→ **Objective**
Copy the data below word for word. Start at the line that contains "Task: Toggle Bold" and stop after the line that contains "pos(190,176)".

### Source data

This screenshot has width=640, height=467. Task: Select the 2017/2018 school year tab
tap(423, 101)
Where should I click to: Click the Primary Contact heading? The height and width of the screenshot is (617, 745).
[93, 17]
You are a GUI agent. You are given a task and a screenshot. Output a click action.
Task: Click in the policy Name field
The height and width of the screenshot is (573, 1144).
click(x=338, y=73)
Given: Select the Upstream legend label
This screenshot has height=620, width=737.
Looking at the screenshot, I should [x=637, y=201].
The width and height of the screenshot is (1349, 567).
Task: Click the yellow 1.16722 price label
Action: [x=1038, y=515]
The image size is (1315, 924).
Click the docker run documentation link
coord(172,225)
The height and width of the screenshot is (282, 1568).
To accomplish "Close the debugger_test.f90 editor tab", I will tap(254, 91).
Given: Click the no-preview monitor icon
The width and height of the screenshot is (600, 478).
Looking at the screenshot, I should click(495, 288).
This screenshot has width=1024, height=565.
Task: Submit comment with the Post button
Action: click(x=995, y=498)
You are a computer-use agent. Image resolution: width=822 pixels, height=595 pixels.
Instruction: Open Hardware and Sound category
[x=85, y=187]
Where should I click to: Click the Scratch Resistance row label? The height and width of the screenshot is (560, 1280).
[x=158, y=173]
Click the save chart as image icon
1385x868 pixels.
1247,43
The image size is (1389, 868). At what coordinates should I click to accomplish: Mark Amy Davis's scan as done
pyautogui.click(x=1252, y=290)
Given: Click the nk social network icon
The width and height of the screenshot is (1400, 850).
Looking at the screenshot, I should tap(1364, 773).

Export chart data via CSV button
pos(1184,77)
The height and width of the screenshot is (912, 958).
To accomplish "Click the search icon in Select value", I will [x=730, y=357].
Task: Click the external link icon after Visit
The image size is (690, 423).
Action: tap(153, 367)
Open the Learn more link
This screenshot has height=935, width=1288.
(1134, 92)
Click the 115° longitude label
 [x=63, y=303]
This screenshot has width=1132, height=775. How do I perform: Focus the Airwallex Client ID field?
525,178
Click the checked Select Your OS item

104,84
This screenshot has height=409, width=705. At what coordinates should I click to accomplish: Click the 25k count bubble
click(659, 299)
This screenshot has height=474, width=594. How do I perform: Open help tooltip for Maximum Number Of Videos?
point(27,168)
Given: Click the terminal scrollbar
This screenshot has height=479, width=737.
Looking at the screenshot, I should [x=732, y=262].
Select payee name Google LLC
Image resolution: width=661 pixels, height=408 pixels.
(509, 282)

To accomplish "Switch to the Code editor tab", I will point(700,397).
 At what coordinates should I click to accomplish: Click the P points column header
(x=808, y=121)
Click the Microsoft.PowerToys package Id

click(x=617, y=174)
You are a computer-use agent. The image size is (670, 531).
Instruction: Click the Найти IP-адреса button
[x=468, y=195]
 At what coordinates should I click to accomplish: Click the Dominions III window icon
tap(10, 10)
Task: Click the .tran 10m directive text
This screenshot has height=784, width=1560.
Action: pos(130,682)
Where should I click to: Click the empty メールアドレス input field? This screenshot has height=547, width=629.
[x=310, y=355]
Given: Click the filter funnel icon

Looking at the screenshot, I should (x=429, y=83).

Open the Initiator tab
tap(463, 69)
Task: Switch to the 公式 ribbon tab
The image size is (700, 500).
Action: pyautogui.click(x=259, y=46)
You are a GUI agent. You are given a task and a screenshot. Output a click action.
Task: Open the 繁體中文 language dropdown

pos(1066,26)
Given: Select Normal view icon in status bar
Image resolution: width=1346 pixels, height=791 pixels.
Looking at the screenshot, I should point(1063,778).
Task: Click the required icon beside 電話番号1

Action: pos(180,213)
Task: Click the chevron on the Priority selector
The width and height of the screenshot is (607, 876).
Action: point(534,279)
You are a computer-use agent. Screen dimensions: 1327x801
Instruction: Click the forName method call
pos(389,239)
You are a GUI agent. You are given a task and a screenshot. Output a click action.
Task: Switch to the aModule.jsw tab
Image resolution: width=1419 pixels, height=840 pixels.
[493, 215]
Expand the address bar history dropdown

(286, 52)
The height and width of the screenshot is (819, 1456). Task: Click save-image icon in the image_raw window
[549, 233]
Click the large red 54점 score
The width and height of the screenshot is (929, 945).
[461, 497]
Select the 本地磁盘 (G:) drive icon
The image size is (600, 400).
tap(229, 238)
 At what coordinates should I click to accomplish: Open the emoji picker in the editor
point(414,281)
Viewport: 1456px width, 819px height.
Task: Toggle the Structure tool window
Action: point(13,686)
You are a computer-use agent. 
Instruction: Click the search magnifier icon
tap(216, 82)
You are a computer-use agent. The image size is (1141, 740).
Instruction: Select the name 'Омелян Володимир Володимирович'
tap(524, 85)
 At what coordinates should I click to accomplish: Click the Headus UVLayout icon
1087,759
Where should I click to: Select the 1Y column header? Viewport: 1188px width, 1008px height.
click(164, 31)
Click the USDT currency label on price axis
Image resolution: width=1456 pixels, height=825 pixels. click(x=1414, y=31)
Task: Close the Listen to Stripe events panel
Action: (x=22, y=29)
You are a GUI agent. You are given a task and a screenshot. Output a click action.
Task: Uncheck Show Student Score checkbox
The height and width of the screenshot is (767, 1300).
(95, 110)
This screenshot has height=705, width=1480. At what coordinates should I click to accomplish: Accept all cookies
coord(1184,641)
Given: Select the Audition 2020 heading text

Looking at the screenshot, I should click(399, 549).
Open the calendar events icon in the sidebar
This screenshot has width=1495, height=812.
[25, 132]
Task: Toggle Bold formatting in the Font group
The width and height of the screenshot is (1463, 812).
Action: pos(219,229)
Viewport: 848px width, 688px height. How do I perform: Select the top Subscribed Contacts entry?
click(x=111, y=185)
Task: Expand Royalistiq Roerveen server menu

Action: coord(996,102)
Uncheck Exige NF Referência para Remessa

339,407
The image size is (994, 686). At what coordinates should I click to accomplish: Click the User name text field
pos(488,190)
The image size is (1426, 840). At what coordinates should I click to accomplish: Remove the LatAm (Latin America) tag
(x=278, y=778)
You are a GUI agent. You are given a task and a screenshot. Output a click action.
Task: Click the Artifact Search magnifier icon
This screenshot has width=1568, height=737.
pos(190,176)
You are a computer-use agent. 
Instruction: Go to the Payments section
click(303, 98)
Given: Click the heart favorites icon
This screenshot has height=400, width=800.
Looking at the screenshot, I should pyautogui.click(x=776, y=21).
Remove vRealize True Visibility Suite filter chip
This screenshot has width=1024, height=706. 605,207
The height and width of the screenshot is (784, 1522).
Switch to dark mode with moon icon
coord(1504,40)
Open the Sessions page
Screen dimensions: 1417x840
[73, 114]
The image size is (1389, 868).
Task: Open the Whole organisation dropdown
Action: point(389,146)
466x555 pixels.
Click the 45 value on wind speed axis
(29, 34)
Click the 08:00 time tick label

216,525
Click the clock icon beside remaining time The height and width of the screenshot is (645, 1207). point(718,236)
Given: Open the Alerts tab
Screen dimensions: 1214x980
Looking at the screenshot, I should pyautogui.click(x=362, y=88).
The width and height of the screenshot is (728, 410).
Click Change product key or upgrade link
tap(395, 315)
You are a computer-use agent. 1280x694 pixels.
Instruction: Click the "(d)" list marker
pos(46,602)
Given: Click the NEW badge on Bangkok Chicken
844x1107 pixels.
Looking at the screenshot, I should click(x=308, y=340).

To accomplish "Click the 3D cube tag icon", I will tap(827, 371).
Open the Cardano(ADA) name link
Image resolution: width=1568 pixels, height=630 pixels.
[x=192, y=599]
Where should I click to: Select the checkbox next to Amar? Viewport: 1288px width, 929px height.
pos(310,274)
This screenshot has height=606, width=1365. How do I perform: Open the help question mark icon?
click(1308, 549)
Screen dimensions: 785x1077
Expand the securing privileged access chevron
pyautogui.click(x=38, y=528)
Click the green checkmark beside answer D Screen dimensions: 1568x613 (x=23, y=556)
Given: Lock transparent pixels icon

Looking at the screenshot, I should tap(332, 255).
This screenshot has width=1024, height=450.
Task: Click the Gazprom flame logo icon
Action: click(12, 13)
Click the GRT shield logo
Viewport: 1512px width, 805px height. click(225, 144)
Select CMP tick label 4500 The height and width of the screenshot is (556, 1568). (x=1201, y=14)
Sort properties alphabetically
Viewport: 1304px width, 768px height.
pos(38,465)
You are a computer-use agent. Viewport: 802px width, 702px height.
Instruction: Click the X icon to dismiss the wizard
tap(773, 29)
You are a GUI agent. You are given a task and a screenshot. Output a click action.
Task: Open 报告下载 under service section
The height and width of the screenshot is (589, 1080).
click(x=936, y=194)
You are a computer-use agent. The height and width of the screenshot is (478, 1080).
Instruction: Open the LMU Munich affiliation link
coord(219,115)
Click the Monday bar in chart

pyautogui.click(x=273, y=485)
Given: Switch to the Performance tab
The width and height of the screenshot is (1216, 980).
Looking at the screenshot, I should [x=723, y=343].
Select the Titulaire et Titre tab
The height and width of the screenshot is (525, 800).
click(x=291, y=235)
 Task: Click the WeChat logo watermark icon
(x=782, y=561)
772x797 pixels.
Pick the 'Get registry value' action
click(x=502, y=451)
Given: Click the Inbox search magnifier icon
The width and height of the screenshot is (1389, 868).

######

→ **Response**
Task: Toggle Bold formatting in the Font group
The width and height of the screenshot is (1463, 812).
Action: pos(219,229)
Viewport: 848px width, 688px height. How do I perform: Select the top Subscribed Contacts entry?
click(x=111, y=185)
Task: Expand Royalistiq Roerveen server menu

Action: coord(996,102)
Uncheck Exige NF Referência para Remessa

339,407
The image size is (994, 686). At what coordinates should I click to accomplish: Click the User name text field
pos(488,190)
The image size is (1426, 840). At what coordinates should I click to accomplish: Remove the LatAm (Latin America) tag
(x=278, y=778)
You are a GUI agent. You are given a task and a screenshot. Output a click action.
Task: Click the Artifact Search magnifier icon
This screenshot has width=1568, height=737.
pos(190,176)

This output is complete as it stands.